----- Texte de référence
Le col de Mouzoulès
extrait du livre Itinéraires
protestants en Languedoc 1. Cévennes


Le texte intégrale :
p448-9 : “Au col de Mouzoulès,
sur la D299 menant de mars à Aumessas, une assemblée est surprise,
le 19 avril 1742 (NdW : le 29)
: six femmes, trois d'Avèze et trois de Bréau, sont conduites
à la tour de Constance (note de bas de page : Une septième, catholique
{NdW : que viendrait faire une catholique dans cette histoire
? il s'agit d'Anne Treille, qui dut effectivement abjurer mais qui resta vraisemblablement
fidèle à la réligion protestante puisque ses descendants
étaient tous protestants[1]}, enceinte, accouche à
la citadelle de Montpellier d'un enfant qui ne survit pas : elle est finalement
relâchée en octobre 1743), une autre enfermée au couvent
du Verbe Incarné d'Anduze, et trois hommes de Campestre, Avèze
et Bréau, condamnés aux galères, où ils meurent
au bout de quelques mois. Anne Falguière, épouse d'André
Goutès, un tisserand de Bréau condamné aux galères,
entre à la tour avec sa petite-fille (NdW : comprendre
sa fille), Catherine, âgée de cinq ou six mois. Elle y meurt
entre 1756 et 1758 (NdW : plus probablement 1760 ou 61),
mais Catherine en sortira vers 1758, après avoir vécu ses seizes
permières années prisonnières. Eduquée par Marie
Durand en personne, elle en reçoit 500 livres, par testament en date
du 25 octobre 1760. En 1762 (NdW : 1772!), elle
épouse Pierre Causse, un négociant de bas de Ganges. Deux de ses
arrières-petits-fils ont été pasteurs à Saint-Jean-du-Gard
et dans la Drôme (note de bas de page : Cf. BSHPF,
1923, p 146 et 1970, 3, p. 405; Etienne Gammonet, éd., Lettres de Marie
Durand (1715-1776), rééd. Montpellier, Les Presses du Languedoc;
1998; Clément Ribard, Notes d'histoire cévénole, rééd.,
Lacour, 1996, P136-141 (l'auteur était le neveu du fils ainé de
Catherine Goutès, pâtissier de Ganges)).
Une stèle a été érigée au col de Mouzoulès
(également marqué par un menhir), deux siècles après
l'assemblée tragique, jour pour
jour, en une autre époque de persécution et de résistance.
Elle porte l'inscription : "Des huguenots, assemblés pour célébrer
leur culte, furent surpris
en ce "désert". Pour rester fidèle à leur foi,
ils ont vaillamment souffert le martyre :les hommes aux galères, les
femmes à la Tour de Constance. Honneur à leur mémoire.
Leurs fils pieux et reconnaissants. Le 19 Avril 1942"”
p452-3 : “Camille Chante signale, au sommet du village de Bréau, sur la droite, une petite maison au linteau de la porte courbé. C'est la maison de la "Prisonnière", d'où seraient parties les trois femmes de Bréau condamnées à la tour de Constance, après l'assemblée du col de Mouzoulès.”
----------
#### [Consignes à suivre]
a: Répondez aux questions suivantes à partir de l'extrait sur le col de Mouzoulès :
(i) Combien d'hommes furent condamnés aux galères, et de quels lieux venaient-ils ?
(ii) Qui Catherine épousa-t-elle, et quel était le métier de cet homme ?
(iii) Quelle maison Camille Chante signale-t-il au sommet du village de Bréau ?
b: Recopiez fidèlement, dans l'extrait sur le col de Mouzoulès, le passage qui s'ouvre sur les mots contenant « Le col de Mouzoulès » et se clôt sur « (NdW : le 29) ».
----- Jeu de données
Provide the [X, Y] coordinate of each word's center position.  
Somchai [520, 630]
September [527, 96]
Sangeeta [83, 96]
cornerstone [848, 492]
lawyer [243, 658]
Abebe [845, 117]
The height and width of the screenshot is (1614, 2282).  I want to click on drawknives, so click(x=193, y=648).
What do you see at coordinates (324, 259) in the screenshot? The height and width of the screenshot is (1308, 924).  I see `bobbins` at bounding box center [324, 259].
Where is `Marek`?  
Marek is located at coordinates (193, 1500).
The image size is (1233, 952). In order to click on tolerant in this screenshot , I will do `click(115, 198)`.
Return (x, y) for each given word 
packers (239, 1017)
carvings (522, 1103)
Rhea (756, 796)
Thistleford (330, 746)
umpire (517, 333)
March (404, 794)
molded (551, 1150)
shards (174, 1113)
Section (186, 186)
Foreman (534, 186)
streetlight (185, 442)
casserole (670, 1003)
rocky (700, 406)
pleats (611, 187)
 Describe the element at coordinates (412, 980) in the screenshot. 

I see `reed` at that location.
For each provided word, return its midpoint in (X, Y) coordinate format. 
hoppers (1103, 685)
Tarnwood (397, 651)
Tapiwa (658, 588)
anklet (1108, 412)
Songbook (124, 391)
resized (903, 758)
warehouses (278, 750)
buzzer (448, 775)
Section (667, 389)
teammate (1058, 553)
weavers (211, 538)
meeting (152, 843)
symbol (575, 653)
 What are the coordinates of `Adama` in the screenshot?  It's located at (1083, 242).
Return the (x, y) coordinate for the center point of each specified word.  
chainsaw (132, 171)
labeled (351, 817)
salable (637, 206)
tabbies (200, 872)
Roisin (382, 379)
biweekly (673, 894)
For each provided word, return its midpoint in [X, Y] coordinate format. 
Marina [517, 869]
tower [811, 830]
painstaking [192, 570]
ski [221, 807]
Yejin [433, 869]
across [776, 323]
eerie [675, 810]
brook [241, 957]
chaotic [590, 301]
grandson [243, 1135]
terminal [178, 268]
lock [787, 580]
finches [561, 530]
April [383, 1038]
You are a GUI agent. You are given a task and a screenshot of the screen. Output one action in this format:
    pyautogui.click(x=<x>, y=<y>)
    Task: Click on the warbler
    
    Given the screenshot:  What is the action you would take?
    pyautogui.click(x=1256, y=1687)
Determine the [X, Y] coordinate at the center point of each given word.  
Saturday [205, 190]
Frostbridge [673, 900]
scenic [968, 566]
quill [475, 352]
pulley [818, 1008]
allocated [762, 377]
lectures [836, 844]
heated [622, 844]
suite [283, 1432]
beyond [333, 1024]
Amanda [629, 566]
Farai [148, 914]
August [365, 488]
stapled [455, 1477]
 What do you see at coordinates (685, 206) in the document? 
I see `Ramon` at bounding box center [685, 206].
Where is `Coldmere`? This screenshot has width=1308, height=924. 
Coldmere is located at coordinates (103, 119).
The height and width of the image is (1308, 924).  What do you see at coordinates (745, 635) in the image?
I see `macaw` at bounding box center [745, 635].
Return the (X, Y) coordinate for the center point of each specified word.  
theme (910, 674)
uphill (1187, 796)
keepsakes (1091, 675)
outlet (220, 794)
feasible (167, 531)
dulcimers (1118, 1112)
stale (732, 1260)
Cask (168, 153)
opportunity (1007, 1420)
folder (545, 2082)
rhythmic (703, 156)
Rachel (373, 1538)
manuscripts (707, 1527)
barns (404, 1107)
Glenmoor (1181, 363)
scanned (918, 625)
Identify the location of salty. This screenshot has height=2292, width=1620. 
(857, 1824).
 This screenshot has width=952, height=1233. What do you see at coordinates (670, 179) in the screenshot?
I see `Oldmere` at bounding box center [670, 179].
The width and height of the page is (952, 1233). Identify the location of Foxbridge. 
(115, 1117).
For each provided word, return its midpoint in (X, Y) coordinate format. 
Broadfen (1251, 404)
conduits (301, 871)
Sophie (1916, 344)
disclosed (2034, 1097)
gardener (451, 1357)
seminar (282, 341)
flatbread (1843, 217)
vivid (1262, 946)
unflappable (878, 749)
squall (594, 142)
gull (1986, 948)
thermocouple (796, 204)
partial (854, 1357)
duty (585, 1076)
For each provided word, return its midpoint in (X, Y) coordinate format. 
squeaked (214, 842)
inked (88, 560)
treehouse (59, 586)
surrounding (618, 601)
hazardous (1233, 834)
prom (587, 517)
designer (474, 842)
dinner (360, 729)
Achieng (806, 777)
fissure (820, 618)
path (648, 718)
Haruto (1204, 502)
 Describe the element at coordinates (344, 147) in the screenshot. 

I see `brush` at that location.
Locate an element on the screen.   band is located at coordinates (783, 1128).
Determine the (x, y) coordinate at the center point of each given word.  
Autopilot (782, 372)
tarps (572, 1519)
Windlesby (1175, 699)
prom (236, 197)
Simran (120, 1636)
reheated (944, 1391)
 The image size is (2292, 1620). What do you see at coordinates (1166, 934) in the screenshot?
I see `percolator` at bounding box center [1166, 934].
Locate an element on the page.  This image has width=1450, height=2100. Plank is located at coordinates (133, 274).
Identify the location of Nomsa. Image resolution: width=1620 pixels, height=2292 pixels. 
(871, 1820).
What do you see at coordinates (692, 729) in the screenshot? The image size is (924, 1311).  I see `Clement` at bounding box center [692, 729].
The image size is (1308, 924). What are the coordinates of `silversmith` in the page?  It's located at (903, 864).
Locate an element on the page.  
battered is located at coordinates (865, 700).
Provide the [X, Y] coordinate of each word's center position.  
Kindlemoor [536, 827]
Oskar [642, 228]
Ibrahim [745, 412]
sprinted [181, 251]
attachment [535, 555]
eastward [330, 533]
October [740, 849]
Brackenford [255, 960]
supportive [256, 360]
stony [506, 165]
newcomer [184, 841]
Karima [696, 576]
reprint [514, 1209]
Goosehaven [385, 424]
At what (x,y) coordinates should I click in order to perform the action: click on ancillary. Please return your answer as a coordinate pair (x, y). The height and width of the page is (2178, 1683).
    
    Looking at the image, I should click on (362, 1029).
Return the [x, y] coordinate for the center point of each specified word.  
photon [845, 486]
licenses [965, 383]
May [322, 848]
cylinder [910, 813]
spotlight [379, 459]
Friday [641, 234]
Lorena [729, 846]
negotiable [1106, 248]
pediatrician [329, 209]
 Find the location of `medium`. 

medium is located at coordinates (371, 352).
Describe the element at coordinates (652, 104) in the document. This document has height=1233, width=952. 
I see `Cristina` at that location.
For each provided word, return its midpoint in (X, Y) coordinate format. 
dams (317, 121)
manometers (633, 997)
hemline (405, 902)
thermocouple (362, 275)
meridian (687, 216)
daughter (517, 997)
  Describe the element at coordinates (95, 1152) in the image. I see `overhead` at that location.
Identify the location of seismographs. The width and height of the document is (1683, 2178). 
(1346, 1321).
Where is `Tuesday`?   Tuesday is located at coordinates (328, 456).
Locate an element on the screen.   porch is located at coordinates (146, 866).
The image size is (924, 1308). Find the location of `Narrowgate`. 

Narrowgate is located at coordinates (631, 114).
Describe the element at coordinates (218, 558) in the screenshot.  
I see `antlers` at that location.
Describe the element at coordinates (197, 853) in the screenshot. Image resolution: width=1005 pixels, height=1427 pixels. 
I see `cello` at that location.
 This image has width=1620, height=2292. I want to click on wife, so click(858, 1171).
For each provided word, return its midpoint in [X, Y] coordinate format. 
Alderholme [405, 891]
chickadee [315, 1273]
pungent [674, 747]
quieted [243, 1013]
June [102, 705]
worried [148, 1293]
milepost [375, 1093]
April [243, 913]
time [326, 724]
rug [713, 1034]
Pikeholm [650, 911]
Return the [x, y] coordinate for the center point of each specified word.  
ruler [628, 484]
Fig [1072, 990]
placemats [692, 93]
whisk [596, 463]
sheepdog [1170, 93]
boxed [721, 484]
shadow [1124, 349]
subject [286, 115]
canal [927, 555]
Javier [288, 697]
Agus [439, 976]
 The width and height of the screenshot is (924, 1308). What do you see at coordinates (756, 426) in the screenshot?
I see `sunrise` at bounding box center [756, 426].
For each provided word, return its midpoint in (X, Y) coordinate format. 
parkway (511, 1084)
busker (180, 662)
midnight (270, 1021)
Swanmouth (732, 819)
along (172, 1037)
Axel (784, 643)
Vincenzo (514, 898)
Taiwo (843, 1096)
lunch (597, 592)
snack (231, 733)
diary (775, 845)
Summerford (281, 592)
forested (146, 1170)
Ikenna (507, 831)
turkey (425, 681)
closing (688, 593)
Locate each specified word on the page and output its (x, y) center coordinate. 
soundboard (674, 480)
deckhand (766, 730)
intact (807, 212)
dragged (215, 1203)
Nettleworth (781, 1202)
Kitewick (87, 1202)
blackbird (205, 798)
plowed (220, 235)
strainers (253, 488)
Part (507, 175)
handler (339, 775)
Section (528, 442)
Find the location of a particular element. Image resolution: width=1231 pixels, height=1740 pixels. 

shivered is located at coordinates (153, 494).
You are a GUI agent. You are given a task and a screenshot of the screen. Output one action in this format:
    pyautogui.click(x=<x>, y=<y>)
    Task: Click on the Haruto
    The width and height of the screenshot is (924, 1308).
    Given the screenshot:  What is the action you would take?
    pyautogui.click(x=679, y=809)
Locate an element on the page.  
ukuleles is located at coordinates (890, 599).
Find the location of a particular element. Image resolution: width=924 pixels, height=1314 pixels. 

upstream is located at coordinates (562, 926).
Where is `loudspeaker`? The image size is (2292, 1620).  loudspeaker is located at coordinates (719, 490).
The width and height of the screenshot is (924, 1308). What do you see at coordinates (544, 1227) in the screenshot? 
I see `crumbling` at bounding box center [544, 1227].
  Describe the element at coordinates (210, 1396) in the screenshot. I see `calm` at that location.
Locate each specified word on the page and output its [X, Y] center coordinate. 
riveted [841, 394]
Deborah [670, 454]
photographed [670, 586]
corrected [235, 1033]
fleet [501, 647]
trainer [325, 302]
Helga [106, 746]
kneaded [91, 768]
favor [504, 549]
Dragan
----------
#### [Corrigé de l'exercice]
a:
(i) Trois hommes, venus de Campestre, d'Avèze et de Bréau.
(ii) Elle épousa Pierre Causse, un négociant de bas de Ganges.
(iii) Une petite maison au linteau de la porte courbé, la maison de la « Prisonnière ».

b:
Le col de Mouzoulès
extrait du livre Itinéraires
protestants en Languedoc 1. Cévennes


Le texte intégrale :
p448-9 : “Au col de Mouzoulès,
sur la D299 menant de mars à Aumessas, une assemblée est surprise,
le 19 avril 1742 (NdW : le 29)